In Seattle, we have the Rainier Tower (see Figures 2 and 3), a building that was designed to create open space and withstand earthquakes. The narrow base instigated nicknames of “the pencil building” and “the wine glass building.” The 29-story building stands on an 11-story pedestal, which is connected to an underground counterbalance. This building sways more in the wind and in earthquakes than others its size. Its movement gives it strength to withstand these forces.

I like to think of the Rainier Tower’s pedestal as a sacrum. In average buildings the pedestal is mired in steel girders and concrete. In average bodies the sacrum is mired in restrictive connective tissue. When the sacrum is given space, when it is cleared from the concrete, when the left side of the wine stem is symmetrical with the right side of the wine stem, then we have a “floating sacrum” and the upper body can move freely without risking damage. Although I could set the stage for fluid movement in earlier sessions, and it was helpful to do so, expecting clients to undulate before they had the necessary foundation was not productive.

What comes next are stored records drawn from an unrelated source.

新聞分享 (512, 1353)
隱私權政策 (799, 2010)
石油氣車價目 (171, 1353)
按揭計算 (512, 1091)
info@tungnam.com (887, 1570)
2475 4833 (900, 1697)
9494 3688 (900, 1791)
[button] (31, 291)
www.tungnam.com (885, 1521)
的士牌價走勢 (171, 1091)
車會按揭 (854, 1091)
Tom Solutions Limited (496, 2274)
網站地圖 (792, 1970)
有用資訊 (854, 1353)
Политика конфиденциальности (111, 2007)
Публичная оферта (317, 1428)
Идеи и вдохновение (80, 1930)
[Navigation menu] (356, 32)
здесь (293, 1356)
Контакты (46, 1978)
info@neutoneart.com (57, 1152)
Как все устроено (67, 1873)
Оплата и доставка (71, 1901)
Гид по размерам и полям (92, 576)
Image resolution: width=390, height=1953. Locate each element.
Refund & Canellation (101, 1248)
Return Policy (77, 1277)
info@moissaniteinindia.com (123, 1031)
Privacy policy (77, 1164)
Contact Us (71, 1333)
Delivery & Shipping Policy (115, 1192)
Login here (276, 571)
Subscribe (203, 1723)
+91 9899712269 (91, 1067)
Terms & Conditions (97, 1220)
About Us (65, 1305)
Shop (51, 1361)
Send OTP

I took a workshop on the integration sessions from Liz Stewart last year. As she helped us develop our seeing skills, she showed us a set of diagrams that symbolize the goals of each session and has helped her in her practice. Unfortunately, Liz didn’t remember the source of the diagrams, but the one for session 10 caught my eye since it used a wavy line. I adapted and slightly modified this figure to create a model of fluid movement that I use in my practice. (See Figure 4.) It reminds me of an undulating Rainier Tower with a head, a building flexible enough to sway in the breeze and withstand life’s heaviest challenges. This symbol of fluid movement is an important goal of the series for me, whether that is contralateral movements while walking, subtle movement from tail to head when sitting down, or a delicious stretch that gives each joint loving attention.

 

Emerging Undulations

John Smith, in his article from the 2006 Yearbook, “The Oscillatory Properties of the Structural Body,” keenly observes that “. . . undulations of different kinds tend to emerge spontaneously at different stages of the Rolfing process” and “It should be emphasized that this integrating movement work is not to impose a different kind of gait pattern on the client, but rather to highlight for the client a pattern that is already emerging.”

In the core and integration sessions, movement from the feet, through the pelvis, up the spine, and involving the head (and in the opposite direction as well) is emerging. We cannot predict how it will occur for each client; it is as exciting a discovery for us as it is for them when it materializes. However, I think it is important for practitioners to explain, encourage, and facilitate this movement using whatever tools are most relevant to “help our clients to listen more carefully to the inherent rhythmicity of their structure and to discover the minimum input from the muscular system necessary to maintain the movement.” (Smith 2006)

And what do we do for the clients for whom fluid movement doesn’t spontaneously emerge? We need to get creative, use whatever movement background we bring to our practices and perhaps learn something new, undulate into and out of the knowing, try this and that, and model flexibility to our clients. Whatever it takes. The series isn’t complete, in my opinion, until a client has this flow.

Clients often ask me: What makes the change from structural integration last? How can a limited number of sessions be enough? I explain that the more a body is aligned and balanced, the more it will move in ways that support and reinforce balance. As SI practitioners, we teach our clients how to walk, sit, stand, and move in ways that the body is doing the Work on itself. Undulation, a wave pattern moving through the body, is the result of alignment and balance. This is the way that integrated bodies move and it is the wave that creates the internal releases that endure. For me, the Line is a place of calm, the wave is the path to let go.

Figure 4: Diagram of fluid movement through an integrated structure.